* **Provided records**:
□ □ □

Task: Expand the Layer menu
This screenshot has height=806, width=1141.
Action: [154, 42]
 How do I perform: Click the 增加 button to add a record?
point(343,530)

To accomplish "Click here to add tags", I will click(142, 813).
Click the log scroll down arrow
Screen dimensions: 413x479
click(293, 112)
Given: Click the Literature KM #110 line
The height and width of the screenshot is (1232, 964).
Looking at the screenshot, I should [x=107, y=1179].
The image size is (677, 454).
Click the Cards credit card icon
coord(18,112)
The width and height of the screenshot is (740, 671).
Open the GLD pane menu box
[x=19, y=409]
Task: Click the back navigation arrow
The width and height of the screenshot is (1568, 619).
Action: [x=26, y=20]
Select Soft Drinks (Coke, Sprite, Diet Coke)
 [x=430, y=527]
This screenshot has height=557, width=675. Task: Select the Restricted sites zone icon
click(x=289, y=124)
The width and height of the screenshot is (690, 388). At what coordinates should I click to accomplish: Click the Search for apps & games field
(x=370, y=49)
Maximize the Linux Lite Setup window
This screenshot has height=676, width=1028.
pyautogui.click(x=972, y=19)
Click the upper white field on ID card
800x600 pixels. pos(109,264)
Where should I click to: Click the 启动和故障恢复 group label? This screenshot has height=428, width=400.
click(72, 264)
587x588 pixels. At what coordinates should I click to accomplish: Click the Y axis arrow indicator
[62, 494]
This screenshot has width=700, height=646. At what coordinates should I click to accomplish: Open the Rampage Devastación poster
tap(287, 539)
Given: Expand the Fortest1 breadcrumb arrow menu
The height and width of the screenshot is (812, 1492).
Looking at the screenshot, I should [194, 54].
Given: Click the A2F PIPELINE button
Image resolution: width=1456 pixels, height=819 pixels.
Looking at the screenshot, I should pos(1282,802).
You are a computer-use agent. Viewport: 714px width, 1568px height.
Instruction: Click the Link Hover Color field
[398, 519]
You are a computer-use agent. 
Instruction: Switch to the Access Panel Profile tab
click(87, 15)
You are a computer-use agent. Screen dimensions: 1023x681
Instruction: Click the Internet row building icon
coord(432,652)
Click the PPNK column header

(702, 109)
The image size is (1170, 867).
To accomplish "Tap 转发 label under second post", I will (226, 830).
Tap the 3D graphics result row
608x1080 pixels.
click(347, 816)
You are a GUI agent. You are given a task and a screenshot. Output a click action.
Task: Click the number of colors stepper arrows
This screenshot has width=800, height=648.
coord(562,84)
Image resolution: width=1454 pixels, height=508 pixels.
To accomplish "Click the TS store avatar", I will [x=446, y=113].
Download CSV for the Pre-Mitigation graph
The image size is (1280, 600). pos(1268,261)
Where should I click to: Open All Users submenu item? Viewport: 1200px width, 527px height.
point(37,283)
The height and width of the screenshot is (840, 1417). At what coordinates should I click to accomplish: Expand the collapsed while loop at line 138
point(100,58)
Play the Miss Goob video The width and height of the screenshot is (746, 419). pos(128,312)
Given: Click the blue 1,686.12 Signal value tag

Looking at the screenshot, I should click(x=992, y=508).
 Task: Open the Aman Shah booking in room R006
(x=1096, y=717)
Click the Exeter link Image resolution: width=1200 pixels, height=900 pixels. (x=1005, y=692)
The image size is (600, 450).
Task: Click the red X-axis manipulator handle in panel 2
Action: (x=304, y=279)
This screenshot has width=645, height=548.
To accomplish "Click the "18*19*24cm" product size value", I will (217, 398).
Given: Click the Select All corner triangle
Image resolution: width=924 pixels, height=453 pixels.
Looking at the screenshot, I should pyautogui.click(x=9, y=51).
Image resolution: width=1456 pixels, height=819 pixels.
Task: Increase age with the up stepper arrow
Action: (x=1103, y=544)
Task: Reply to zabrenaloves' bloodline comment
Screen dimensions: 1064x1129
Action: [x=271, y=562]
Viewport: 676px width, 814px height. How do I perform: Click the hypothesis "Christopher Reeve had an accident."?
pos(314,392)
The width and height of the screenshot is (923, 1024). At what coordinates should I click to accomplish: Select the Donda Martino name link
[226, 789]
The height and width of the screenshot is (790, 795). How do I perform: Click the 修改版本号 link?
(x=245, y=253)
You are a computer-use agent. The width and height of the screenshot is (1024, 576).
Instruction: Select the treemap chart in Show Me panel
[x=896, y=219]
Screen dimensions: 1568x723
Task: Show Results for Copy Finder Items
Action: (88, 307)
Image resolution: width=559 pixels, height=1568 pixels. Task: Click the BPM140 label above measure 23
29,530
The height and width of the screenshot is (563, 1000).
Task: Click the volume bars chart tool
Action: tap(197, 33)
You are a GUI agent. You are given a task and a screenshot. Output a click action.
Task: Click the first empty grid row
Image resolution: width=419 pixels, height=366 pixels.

□ □ □

* **Requirement**: Copy out every one of the entries above word for word, without changing anything.

* **Output of the exercise**:
Task: Expand the Layer menu
This screenshot has height=806, width=1141.
Action: [154, 42]
 How do I perform: Click the 增加 button to add a record?
point(343,530)

To accomplish "Click here to add tags", I will click(142, 813).
Click the log scroll down arrow
Screen dimensions: 413x479
click(293, 112)
Given: Click the Literature KM #110 line
The height and width of the screenshot is (1232, 964).
Looking at the screenshot, I should [x=107, y=1179].
The image size is (677, 454).
Click the Cards credit card icon
coord(18,112)
The width and height of the screenshot is (740, 671).
Open the GLD pane menu box
[x=19, y=409]
Task: Click the back navigation arrow
The width and height of the screenshot is (1568, 619).
Action: [x=26, y=20]
Select Soft Drinks (Coke, Sprite, Diet Coke)
 [x=430, y=527]
This screenshot has height=557, width=675. Task: Select the Restricted sites zone icon
click(x=289, y=124)
The width and height of the screenshot is (690, 388). At what coordinates should I click to accomplish: Click the Search for apps & games field
(x=370, y=49)
Maximize the Linux Lite Setup window
This screenshot has height=676, width=1028.
pyautogui.click(x=972, y=19)
Click the upper white field on ID card
800x600 pixels. pos(109,264)
Where should I click to: Click the 启动和故障恢复 group label? This screenshot has height=428, width=400.
click(72, 264)
587x588 pixels. At what coordinates should I click to accomplish: Click the Y axis arrow indicator
[62, 494]
This screenshot has width=700, height=646. At what coordinates should I click to accomplish: Open the Rampage Devastación poster
tap(287, 539)
Given: Expand the Fortest1 breadcrumb arrow menu
The height and width of the screenshot is (812, 1492).
Looking at the screenshot, I should [194, 54].
Given: Click the A2F PIPELINE button
Image resolution: width=1456 pixels, height=819 pixels.
Looking at the screenshot, I should pos(1282,802).
You are a computer-use agent. Viewport: 714px width, 1568px height.
Instruction: Click the Link Hover Color field
[398, 519]
You are a computer-use agent. 
Instruction: Switch to the Access Panel Profile tab
click(87, 15)
You are a computer-use agent. Screen dimensions: 1023x681
Instruction: Click the Internet row building icon
coord(432,652)
Click the PPNK column header

(702, 109)
The image size is (1170, 867).
To accomplish "Tap 转发 label under second post", I will (226, 830).
Tap the 3D graphics result row
608x1080 pixels.
click(347, 816)
You are a GUI agent. You are given a task and a screenshot. Output a click action.
Task: Click the number of colors stepper arrows
This screenshot has width=800, height=648.
coord(562,84)
Image resolution: width=1454 pixels, height=508 pixels.
To accomplish "Click the TS store avatar", I will [x=446, y=113].
Download CSV for the Pre-Mitigation graph
The image size is (1280, 600). pos(1268,261)
Where should I click to: Open All Users submenu item? Viewport: 1200px width, 527px height.
point(37,283)
The height and width of the screenshot is (840, 1417). At what coordinates should I click to accomplish: Expand the collapsed while loop at line 138
point(100,58)
Play the Miss Goob video The width and height of the screenshot is (746, 419). pos(128,312)
Given: Click the blue 1,686.12 Signal value tag

Looking at the screenshot, I should click(x=992, y=508).
 Task: Open the Aman Shah booking in room R006
(x=1096, y=717)
Click the Exeter link Image resolution: width=1200 pixels, height=900 pixels. (x=1005, y=692)
The image size is (600, 450).
Task: Click the red X-axis manipulator handle in panel 2
Action: (x=304, y=279)
This screenshot has width=645, height=548.
To accomplish "Click the "18*19*24cm" product size value", I will (217, 398).
Given: Click the Select All corner triangle
Image resolution: width=924 pixels, height=453 pixels.
Looking at the screenshot, I should pyautogui.click(x=9, y=51).
Image resolution: width=1456 pixels, height=819 pixels.
Task: Increase age with the up stepper arrow
Action: (x=1103, y=544)
Task: Reply to zabrenaloves' bloodline comment
Screen dimensions: 1064x1129
Action: [x=271, y=562]
Viewport: 676px width, 814px height. How do I perform: Click the hypothesis "Christopher Reeve had an accident."?
pos(314,392)
The width and height of the screenshot is (923, 1024). At what coordinates should I click to accomplish: Select the Donda Martino name link
[226, 789]
The height and width of the screenshot is (790, 795). How do I perform: Click the 修改版本号 link?
(x=245, y=253)
You are a computer-use agent. The width and height of the screenshot is (1024, 576).
Instruction: Select the treemap chart in Show Me panel
[x=896, y=219]
Screen dimensions: 1568x723
Task: Show Results for Copy Finder Items
Action: (88, 307)
Image resolution: width=559 pixels, height=1568 pixels. Task: Click the BPM140 label above measure 23
29,530
The height and width of the screenshot is (563, 1000).
Task: Click the volume bars chart tool
Action: tap(197, 33)
You are a GUI agent. You are given a task and a screenshot. Output a click action.
Task: Click the first empty grid row
Image resolution: width=419 pixels, height=366 pixels.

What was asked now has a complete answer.